Culturally Adapted Picture-Description Driven Mandarin Speech Approach for Cognitive Impairment Screening
摘要
Early detection of mild cognitive impairment (MCI) and Alzheimer’s disease (AD) is crucial for timely intervention, yet existing cognitive screening tools are often time–consuming, resource–intensive, and culturally biased. We introduced a Mandarin spontaneous speech dataset collected from elderly participants in inland China, accompanied by demographic, affective, and cognitive assessments.

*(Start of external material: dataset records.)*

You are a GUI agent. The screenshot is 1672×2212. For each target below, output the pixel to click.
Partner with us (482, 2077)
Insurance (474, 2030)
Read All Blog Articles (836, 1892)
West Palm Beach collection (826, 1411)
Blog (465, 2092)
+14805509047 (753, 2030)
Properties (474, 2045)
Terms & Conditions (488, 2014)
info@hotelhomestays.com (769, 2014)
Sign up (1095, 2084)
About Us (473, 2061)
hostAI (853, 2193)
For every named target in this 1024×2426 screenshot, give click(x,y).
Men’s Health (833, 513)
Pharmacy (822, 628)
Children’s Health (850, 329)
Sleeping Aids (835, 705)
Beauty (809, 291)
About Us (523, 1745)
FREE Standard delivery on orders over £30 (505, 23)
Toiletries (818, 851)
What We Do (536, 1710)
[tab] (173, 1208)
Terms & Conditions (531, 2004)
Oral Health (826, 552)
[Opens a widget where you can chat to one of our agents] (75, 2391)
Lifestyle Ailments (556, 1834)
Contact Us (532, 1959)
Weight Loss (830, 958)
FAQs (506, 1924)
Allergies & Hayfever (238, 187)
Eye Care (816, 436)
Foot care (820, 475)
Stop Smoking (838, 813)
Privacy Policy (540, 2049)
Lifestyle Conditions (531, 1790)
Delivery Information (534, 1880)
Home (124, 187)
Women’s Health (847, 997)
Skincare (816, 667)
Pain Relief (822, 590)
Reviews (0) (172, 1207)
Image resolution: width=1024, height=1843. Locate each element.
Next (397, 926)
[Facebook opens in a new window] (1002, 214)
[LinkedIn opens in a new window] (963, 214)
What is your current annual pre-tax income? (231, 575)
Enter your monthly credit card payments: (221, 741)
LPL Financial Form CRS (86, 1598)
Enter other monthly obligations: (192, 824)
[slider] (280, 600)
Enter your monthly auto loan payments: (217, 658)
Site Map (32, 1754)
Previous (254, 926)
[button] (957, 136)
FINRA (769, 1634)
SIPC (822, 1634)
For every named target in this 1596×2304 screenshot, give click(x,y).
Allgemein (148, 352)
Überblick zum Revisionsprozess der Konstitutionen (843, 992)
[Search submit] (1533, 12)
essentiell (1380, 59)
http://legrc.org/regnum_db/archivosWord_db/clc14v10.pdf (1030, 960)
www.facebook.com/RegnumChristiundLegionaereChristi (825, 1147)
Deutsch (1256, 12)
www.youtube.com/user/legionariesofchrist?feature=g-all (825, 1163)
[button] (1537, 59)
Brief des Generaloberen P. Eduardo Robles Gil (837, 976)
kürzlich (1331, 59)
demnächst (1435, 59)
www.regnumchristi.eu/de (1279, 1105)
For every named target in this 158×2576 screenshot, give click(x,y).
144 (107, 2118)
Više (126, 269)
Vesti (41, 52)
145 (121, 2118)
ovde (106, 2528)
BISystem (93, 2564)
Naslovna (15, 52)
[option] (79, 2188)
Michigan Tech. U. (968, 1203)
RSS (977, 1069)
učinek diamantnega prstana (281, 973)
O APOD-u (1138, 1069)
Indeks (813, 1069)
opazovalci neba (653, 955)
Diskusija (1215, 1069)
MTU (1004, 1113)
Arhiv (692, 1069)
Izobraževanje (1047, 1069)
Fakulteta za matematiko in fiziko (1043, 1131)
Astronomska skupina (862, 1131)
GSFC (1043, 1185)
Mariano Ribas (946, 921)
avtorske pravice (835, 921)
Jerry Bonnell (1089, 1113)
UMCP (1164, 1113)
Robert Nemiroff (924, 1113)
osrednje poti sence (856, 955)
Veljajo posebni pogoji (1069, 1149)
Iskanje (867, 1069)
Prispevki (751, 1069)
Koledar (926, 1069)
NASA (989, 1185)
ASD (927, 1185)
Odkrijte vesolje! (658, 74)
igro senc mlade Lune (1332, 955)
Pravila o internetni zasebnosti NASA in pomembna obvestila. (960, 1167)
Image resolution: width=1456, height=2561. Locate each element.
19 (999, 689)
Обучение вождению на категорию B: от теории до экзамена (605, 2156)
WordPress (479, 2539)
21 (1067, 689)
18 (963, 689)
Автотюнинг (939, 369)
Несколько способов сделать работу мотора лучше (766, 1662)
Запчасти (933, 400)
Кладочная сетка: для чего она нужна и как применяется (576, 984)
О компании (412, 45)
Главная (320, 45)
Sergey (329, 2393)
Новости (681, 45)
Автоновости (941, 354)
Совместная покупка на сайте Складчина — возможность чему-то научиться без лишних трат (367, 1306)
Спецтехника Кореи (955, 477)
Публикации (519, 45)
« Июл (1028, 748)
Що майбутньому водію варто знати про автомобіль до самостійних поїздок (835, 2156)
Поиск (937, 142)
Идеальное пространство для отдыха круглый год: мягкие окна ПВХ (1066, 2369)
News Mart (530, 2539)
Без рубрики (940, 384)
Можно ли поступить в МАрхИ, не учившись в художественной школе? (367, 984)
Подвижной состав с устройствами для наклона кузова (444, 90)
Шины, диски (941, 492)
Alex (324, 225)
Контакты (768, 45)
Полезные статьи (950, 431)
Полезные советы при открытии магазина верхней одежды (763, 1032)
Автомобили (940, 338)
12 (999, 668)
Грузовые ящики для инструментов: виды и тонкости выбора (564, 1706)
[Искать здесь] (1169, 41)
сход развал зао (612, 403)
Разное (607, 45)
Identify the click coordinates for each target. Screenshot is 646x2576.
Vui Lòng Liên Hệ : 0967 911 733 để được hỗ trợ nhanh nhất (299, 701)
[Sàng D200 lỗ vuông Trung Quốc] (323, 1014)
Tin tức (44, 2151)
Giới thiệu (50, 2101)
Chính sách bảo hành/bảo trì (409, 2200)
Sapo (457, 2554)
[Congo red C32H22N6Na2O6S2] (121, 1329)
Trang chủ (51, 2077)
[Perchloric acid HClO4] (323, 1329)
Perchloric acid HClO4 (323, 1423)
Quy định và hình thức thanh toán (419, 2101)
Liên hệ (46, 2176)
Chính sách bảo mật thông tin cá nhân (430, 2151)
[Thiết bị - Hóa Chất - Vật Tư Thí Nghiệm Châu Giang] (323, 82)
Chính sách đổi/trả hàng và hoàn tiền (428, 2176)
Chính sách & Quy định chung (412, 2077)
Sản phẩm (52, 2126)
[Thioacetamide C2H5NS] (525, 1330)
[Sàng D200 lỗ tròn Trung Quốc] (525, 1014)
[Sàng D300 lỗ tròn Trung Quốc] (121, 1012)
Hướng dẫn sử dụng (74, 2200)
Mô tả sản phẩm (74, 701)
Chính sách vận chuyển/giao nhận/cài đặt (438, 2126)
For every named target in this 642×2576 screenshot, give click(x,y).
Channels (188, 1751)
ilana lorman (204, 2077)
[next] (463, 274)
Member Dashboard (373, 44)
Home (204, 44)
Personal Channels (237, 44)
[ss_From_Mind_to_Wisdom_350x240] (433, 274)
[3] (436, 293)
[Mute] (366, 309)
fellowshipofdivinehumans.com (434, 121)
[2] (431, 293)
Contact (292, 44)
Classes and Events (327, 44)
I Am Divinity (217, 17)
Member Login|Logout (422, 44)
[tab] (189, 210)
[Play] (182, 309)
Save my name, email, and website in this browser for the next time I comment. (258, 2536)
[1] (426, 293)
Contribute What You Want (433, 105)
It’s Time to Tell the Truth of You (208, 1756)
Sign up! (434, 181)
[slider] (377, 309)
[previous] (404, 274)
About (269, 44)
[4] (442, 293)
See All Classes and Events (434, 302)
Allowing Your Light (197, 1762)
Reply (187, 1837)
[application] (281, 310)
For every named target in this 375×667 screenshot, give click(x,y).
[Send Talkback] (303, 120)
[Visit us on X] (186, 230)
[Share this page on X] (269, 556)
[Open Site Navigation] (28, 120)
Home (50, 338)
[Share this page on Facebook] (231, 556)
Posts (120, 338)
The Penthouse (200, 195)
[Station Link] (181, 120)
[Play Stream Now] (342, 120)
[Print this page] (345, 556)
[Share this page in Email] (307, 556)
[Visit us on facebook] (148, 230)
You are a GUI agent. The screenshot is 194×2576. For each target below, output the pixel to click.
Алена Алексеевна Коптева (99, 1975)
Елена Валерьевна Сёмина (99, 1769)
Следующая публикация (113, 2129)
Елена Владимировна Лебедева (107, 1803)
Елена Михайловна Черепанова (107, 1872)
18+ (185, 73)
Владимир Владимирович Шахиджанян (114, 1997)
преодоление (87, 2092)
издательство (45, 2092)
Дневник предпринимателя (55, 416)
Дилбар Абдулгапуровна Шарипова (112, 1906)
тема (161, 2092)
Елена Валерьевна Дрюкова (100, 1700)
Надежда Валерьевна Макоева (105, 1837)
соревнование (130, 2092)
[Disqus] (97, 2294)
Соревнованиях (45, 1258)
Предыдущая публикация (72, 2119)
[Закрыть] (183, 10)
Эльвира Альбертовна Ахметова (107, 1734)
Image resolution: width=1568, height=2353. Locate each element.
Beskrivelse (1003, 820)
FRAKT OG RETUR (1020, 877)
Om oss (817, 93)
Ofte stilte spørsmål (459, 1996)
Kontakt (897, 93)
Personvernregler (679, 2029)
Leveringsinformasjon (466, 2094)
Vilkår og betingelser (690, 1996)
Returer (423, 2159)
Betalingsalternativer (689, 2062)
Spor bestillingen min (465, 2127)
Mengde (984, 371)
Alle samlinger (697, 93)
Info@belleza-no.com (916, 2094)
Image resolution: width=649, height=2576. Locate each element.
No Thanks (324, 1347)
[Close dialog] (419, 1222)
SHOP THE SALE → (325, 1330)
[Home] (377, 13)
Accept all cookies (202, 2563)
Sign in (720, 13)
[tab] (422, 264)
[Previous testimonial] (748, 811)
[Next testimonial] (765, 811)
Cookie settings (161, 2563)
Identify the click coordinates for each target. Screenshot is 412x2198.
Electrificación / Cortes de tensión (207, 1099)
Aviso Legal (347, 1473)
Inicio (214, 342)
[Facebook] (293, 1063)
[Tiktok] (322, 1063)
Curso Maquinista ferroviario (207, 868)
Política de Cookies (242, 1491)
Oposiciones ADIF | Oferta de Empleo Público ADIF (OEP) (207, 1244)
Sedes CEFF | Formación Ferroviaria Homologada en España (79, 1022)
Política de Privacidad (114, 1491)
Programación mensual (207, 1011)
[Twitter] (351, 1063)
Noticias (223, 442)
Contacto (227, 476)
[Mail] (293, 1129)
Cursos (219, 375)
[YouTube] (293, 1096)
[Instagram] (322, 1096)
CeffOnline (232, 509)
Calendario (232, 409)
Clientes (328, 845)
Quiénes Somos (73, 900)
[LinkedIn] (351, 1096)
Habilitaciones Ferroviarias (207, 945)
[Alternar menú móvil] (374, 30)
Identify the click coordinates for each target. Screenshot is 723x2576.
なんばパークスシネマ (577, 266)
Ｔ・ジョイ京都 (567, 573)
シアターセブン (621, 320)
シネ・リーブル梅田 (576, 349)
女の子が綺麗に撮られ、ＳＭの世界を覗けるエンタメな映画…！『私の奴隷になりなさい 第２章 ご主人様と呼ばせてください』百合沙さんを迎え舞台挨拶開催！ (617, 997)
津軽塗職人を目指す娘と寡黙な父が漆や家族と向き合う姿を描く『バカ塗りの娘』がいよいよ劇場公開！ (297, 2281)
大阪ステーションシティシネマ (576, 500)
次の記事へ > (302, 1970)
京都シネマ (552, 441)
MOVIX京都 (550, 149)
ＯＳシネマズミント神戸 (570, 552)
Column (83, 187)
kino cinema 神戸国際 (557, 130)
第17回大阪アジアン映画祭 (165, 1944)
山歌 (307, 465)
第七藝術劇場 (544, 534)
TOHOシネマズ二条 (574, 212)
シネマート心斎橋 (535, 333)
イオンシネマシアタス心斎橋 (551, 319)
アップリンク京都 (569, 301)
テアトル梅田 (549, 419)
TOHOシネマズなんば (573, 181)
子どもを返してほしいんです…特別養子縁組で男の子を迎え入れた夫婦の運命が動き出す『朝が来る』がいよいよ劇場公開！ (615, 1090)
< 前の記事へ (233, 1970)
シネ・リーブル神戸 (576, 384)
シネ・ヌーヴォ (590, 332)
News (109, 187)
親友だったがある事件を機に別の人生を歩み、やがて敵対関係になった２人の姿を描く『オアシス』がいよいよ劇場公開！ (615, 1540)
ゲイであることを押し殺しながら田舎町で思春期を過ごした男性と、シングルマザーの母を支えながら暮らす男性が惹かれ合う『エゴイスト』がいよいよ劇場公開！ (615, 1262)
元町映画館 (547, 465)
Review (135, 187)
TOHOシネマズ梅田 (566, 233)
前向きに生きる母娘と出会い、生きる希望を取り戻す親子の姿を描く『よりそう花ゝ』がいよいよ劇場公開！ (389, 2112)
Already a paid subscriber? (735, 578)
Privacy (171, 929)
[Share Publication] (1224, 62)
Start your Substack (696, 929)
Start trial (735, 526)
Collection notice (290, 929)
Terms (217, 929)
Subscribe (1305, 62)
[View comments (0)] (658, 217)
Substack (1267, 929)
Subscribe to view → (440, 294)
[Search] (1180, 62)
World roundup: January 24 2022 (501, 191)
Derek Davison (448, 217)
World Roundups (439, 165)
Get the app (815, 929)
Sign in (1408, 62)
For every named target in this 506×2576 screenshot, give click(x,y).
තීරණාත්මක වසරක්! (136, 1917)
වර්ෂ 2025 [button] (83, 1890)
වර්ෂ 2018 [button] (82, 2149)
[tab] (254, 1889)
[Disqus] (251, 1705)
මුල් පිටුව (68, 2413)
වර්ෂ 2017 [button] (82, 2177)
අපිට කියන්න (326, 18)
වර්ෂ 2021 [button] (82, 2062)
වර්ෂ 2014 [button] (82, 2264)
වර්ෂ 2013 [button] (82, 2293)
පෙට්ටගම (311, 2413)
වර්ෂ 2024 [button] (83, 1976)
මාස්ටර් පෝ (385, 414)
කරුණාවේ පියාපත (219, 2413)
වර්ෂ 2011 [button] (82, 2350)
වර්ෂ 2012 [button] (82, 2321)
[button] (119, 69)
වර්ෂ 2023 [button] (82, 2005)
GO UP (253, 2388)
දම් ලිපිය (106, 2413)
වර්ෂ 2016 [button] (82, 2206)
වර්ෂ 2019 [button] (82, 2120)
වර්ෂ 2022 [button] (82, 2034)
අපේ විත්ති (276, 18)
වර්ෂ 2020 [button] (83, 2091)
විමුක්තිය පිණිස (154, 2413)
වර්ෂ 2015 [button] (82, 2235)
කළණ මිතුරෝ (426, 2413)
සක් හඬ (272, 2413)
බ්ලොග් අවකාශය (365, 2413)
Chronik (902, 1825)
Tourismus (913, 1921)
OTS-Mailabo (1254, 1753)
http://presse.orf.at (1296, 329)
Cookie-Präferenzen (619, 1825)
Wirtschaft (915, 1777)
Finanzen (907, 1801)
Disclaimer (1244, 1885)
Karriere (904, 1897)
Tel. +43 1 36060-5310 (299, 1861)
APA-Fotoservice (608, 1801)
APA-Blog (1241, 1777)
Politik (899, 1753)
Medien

We further designed a culturally adapted picture description stimulus (Chinese Kitchen) addressing limitations of the widely used Cookie Theft picture. Leveraging both handcrafted paralinguistic features (eGeMAPS) and self-supervised speech representations (HuBERT and wav2vec 2.0 XLSR-53), we benchmarked several contemporary pipelines for speech-based cognitive screening on our dataset, including MLP, Bi-LSTM, and a CNN-Transformer backend. Experiments with 10-fold cross-validation demonstrated that self-supervised features substantially outperformed engineered features, proving the effectiveness of our culturally adapted stimulus at the same time. Future work may extend to dialect robustness and multimodal fusion research (speech-gesture fusion) via synchronized high-quality audio-video.